The rules of the project allowed that we were able to make some minor changes to the paper doll itself. We could change arm position or make small adjustments but were to use this doll’s face in unchanged form. The only change I made to the doll was shorten her hair about 1/8” on both sides and I would like to have eliminated her undergarments as the bustier limits the neckline. I printed the figure on cardstock and painted her skin and features. The shoes, painted in flesh leaving the leaving the undergarments white.
The bridal garment is an advertisement for I. Magnin in the 1940’s. (I cannot remember the exact date.) I loved the picture. The foundation of card was covered with silk, and then chiffon, with some punched paper flowers filling out the stream of flowers across the bodice front. Small velvet flowers are her bouquet. The veil is a removable hat, like a tent card, with silk illusion streaming over her shoulders.

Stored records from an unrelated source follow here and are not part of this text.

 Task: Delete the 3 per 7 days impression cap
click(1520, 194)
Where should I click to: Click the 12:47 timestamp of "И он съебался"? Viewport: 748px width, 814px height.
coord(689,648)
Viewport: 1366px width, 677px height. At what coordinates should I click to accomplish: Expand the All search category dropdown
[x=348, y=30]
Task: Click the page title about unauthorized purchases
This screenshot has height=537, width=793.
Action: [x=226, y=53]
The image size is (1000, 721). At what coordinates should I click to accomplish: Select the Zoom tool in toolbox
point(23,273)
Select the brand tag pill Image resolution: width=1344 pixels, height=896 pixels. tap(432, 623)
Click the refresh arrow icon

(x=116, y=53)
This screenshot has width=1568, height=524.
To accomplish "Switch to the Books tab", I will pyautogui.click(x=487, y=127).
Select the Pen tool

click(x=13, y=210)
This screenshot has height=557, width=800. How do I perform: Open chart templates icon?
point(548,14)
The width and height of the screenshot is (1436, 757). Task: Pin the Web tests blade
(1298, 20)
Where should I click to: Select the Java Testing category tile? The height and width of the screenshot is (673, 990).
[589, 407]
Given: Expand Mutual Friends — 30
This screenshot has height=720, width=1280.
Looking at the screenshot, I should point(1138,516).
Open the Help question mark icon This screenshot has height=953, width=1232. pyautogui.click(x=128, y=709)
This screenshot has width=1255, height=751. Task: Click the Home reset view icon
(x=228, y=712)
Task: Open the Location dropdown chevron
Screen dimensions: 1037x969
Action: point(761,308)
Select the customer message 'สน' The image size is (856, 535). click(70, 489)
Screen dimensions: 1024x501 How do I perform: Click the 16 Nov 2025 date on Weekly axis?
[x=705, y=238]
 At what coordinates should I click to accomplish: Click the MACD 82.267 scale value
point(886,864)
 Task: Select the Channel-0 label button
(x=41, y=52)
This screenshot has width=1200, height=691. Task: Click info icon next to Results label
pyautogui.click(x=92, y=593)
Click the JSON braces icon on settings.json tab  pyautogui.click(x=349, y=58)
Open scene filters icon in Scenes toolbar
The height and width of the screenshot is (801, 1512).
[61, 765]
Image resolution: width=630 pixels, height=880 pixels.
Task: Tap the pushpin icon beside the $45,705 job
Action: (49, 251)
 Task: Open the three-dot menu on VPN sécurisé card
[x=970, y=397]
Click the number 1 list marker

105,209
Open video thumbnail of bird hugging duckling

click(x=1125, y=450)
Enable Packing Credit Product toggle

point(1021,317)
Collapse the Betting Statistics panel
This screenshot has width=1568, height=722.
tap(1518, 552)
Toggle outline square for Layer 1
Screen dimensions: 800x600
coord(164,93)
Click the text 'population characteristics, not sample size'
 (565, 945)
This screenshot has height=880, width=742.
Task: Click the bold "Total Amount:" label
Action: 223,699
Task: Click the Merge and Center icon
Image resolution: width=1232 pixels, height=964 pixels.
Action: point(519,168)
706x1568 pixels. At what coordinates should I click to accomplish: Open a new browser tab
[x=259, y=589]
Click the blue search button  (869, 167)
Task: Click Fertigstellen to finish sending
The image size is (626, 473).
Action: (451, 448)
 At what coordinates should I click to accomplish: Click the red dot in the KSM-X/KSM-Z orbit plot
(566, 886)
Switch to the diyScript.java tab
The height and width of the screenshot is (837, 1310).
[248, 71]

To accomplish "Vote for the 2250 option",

The high style 40’s gown with fur is a photograph from “Fashion Design in the Movies”. (I would love to give you all the specifics but my book is currently packed up, how frustrating.) I also used cardstock as the base for the gown construction. I chose a beautiful silk and metallic jacquard, but the layers needed enhancement. I tried a different technique by tracing all the layers onto the cardstock and cut them out. I covered each layer with fabric and glued it on the previous layer creating some dimension and shadowing for the folds of the skirt. The fur portions were set aside, and then covered with faux fur fabric and glued in place. I trimmed the fur sections to appear like the original gown.
The necklace is glued gems onto cardstock cut into the shape of the original necklace in the photograph. Place the necklace on the paper doll just like a 2 dimensional paper doll accessory. My model is ready for her fashion shoot.
She stands along side her Rolls and is ready for her picture.